MP – Mas você vai trabalhar politicamente a história do sexo? Alguma ligação com um tipo de resistência? Ou será algo mais lúdico, do prazer, e puxando para o hedonismo?

HL – É… o que acontece é que a gente naquela época começou a enxergar uma espécie de contracultura retardada por aqui, bem distante do seu momento original no exterior. Mas nossa história tem um cunho político sim. Pô, na ditadura alguns resistiam com a arma e outros com o …. (risos)

ML – Com o corpo (risos), por assim dizer.

HL – É isso, exatamente.

ML – E essa coisa do cinema comercial, é mesmo sério?

HL – Não, é piada. Estamos em pré-produção. Eu estou com uma primeira versão do roteiro fechada, mas vou trabalhar ainda e você é convidado para colaborar também. Eu adoro não parar de escrever o roteiro. Mesmo já nas filmagens, eu ainda fico lá rasbiscando. É ridículo.

MP – Está (o roteiro) num primeiro tratamento?

HL – Não sigo essa maneira de dar vários tratamentos, simplesmente vou escrevendo e vou mudando detalhes ao longo do tempo. Em “O Baile Perfumado” demos oito tratamentos, mas não eram oito tratamentos como sabemos, mas oito “sentadas” (pra discutir) possibilidade de mudanças a adaptações.

MP – Onde ficava a boate? Em Olinda?

HL – Era onde hoje está o Complexo de Salgadinho. Na verdade o que tinha lá era mangue. Era uma lugar engraçado. Tinha uma especíe de cosmopolitismo. Na primeira frase do filme, num off, tem uma cara que fica chamando as pessoas para ir ao “Studio 54” da periferia (famosa e concorrida boate novaiorquina dos anos 1970), para o Moulin Rouge da pobreza (risos).

MP – Você conheceu o bar ou só ouviu falar? Eu não conhecia.

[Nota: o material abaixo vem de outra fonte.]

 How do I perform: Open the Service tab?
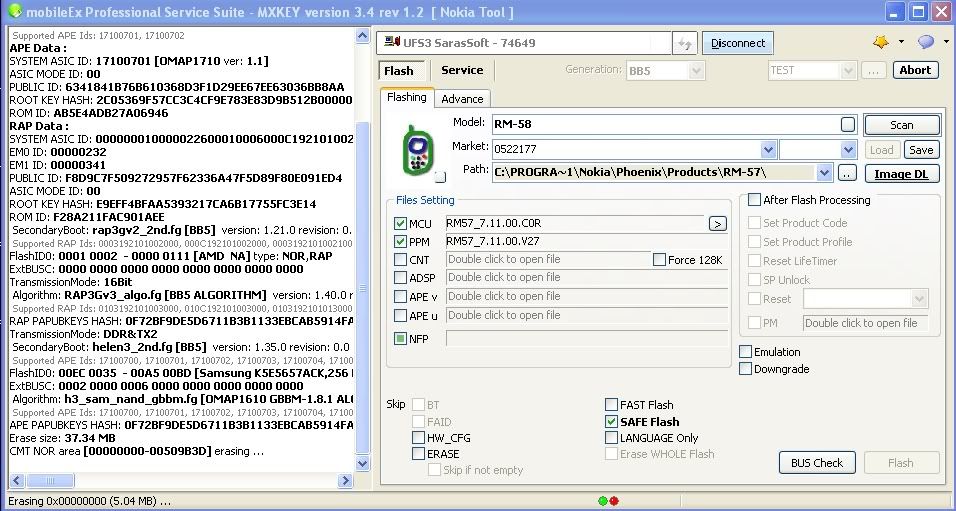pos(462,70)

HL – O bar era bem conhecido. Foi fundado em 1978 e fechou em 1981, mas havia um movimento do pessoal do teatro, o Vivencial, que iniciou em 1972. E o bar tinha “Vivencial” no nome. Eles faziam um teatro extremamente radical, etc. Jomard (Muniz de Brito) tinha uma ligação com o ‘Vivencial’. No início do projeto de “Tatuagem” eu pensava em fazer um documentário sobre Jomard, chamado “O Homem da Ponte”. Ele seria o cara que teria feito a ligação para o mundo acadêmico da experiência do “Vivencia”’.

Sobre o curta-metragem “A Balsa”

Hilton Lacerda – Conta a idéia de “A Balsa”.

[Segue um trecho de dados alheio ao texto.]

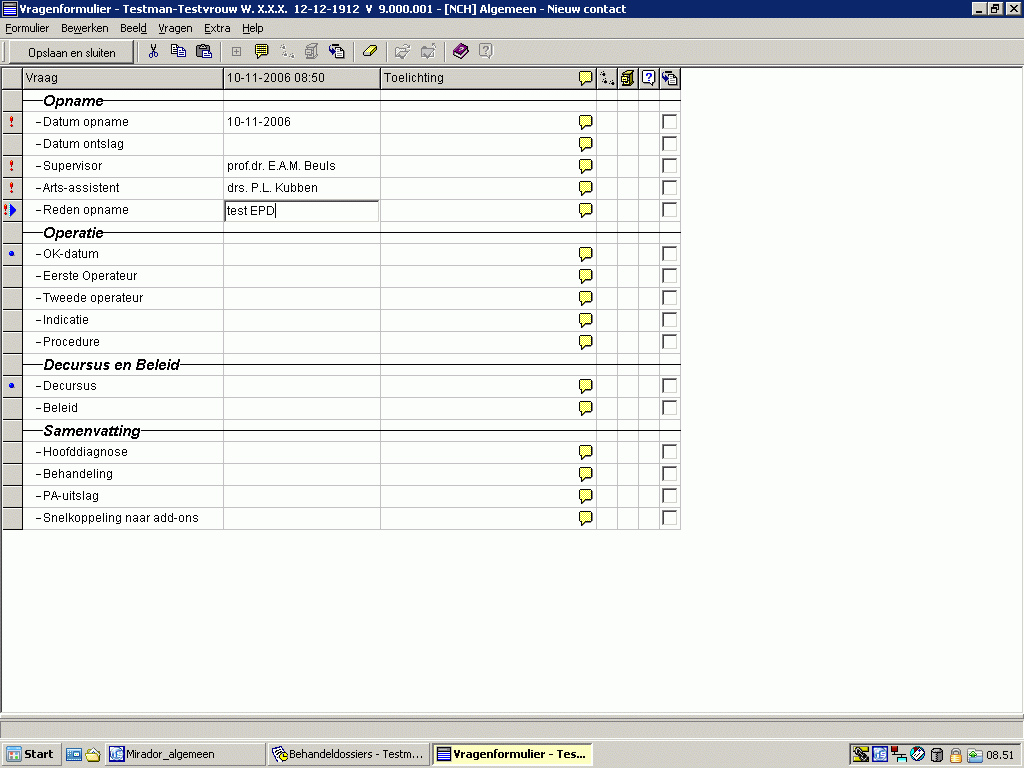Click the purple help book icon

tap(460, 52)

Marcelo Pedroso – Vou trabalhar com uma balsa, fazendo uma travesia, e também com uma ponte em construção. A idéia é fazer pensar esses dois tempos. O tempo numa travessia da balsa e o tempo numa travessia pela ponte. A ponte está sendo construída durante o filme. E aparecem as várias etapas da construção dessa ponte, o que é uma proeza de engenharia, muito potente.

HL – Tem de ver o grau de mudança que isso vai gerar ao acabar a balsa, e só usarem a ponte.

MP – Pois é, tem esses dois mundos em conflito. Uma vez concluída a ponte, a balsa tende a acabar, mas o perigo do filme e cair numa romantização da balsa, cair numa tendência em dizer que a balsa é melhor que a ponte e condenar o progresso. Isso é algo que quero evitar. Mas ainda tô montando. Também vou trabalhar uma espécie de torpor que as pessoas sentem ao entrar na balsa.

HL – Quando você gravou?

MP – Em agosto de 2008, inclusive trouxemos um fotógrafo do Ceará, Ivo Lopes Araújo, que também fotografou um novo filme de Marcelo Lordello sobre vigias norturnos. Foi quando conhecemos Ivo e começamos a trocar idéia com todo um pessoal do Ceará fazendo bom cinema lá. Vimos um filme de Ivo, o ôSábado à Noiteö, aí chamei ele para fazer ôA Balsaö e depois ele fez também o ôBrasília Formosaö, de (Gabriel) Mascaro. A gente tá construindo uma relação super-legal com a galera de lá.